The content of this article was relevant at the time of publishing. Circumstances change continuously and caution should therefore be exercised when relying upon any content contained within this article.

When investing, your capital is at risk. The value of your investments can go down as well as up and you may get back less than you put in.

Read More

The content of this article is provided for information purposes only and is not intended to be, nor does it constitute, any form of personal advice. Investments in a currency other than sterling are exposed to currency exchange risk. Currency exchange rates are constantly changing, which may affect the value of the investment in sterling terms. You could lose money in sterling even if the stock price rises in the currency of origin. Stocks listed on overseas exchanges may be subject to additional dealing and exchange rate charges, and may have other tax implications, and may not provide the same, or any, regulatory protection as in the UK.

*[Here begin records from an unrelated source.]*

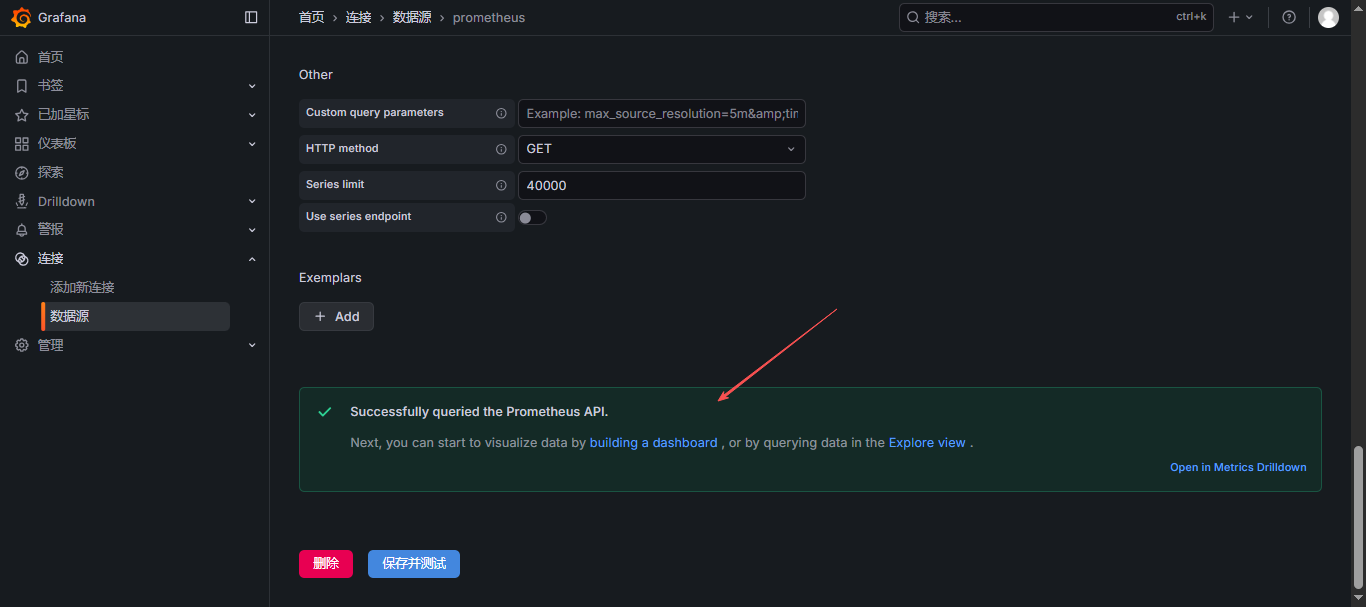Click the page vertical scrollbar thumb
This screenshot has width=1366, height=607.
click(x=1357, y=517)
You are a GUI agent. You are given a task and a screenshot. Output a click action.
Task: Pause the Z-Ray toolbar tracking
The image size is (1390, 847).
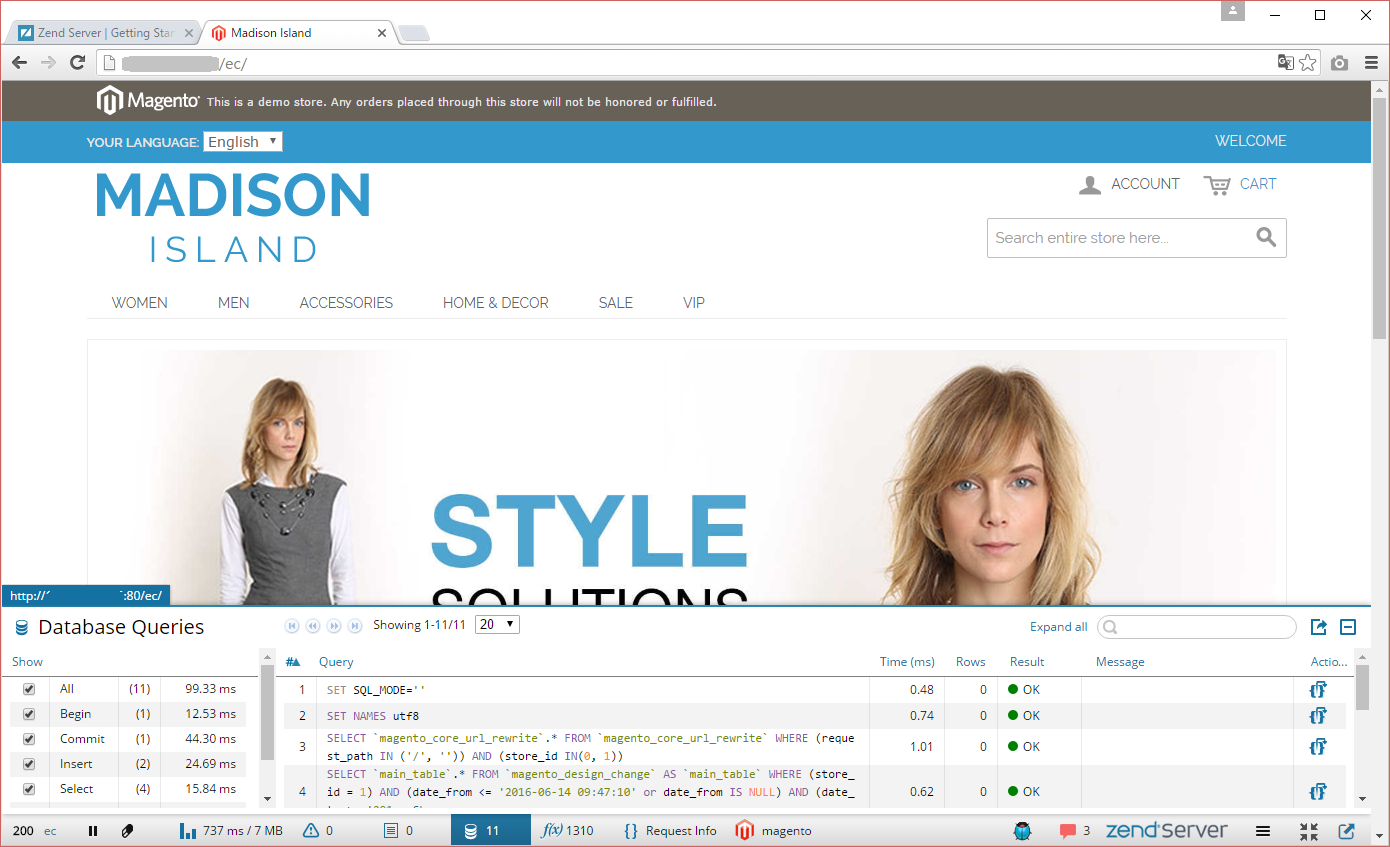coord(93,831)
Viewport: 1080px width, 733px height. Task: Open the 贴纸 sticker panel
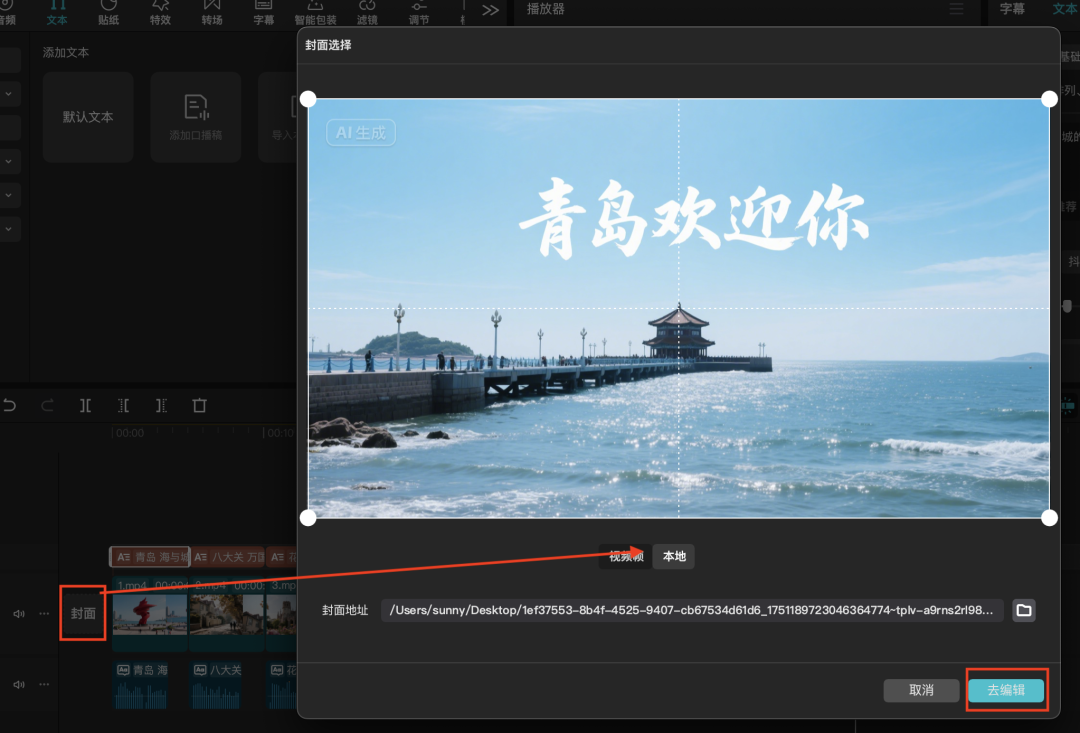[x=108, y=14]
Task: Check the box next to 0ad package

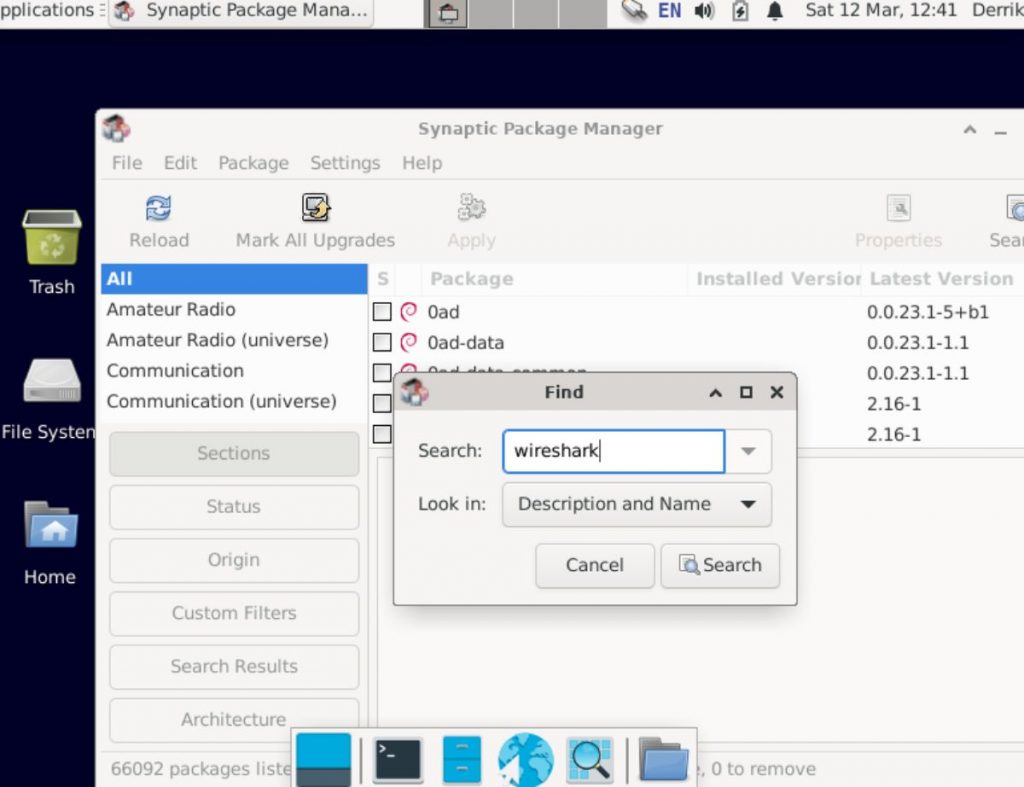Action: pos(383,311)
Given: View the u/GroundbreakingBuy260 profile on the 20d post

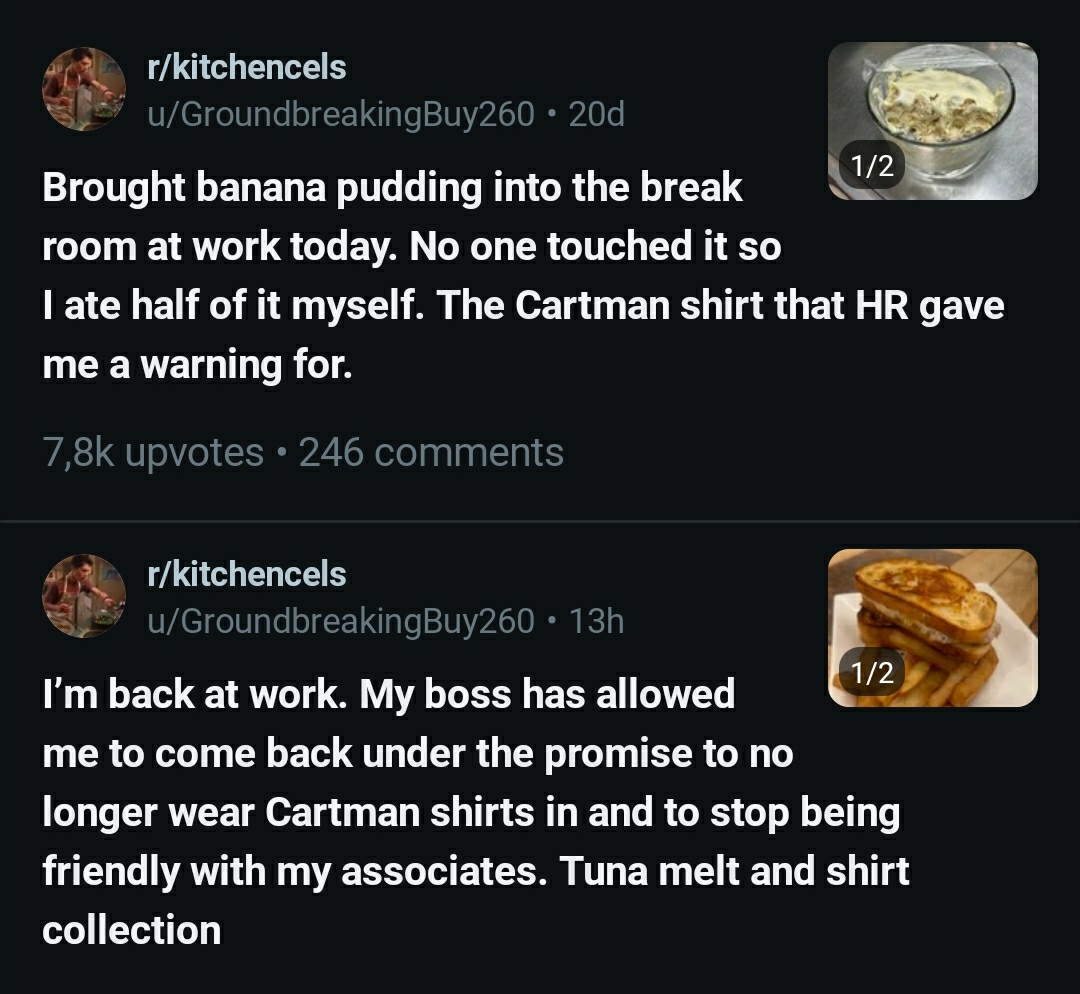Looking at the screenshot, I should pos(340,115).
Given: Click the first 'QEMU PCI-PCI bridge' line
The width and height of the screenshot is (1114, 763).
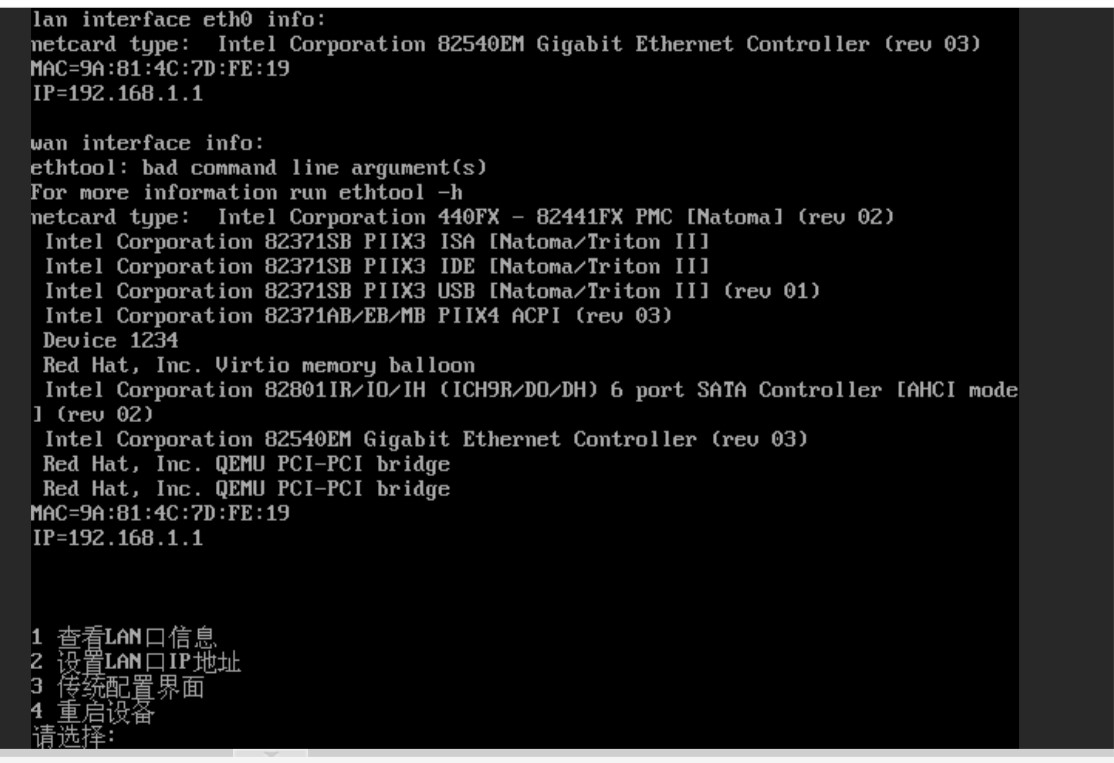Looking at the screenshot, I should pyautogui.click(x=246, y=464).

You’re reading a free article with opinions that may differ from The Motley Fool’s Premium Investing Services. Become a Motley Fool member today to get instant access to our top analyst recommendations, in-depth research, investing resources, and more. Learn More.

Britons, like everyone else in the world, have relied for decades on rapidly escalating prices for real estate to secure their retirements. Now, it seems like the buy-to-let mania is finally being tempered. The government has raised stamp duty and reduced tax incentives for landlords, making property investment slightly less attractive and slightly more expensive. 

In my view, being a hands-on landlord was never very attractive to begin with. When you consider the vacancy rate (2.6% on average) and maintenance required for the average rental, it quickly becomes apparent that a buy-to-let investment is far from a genuinely passive source of income. 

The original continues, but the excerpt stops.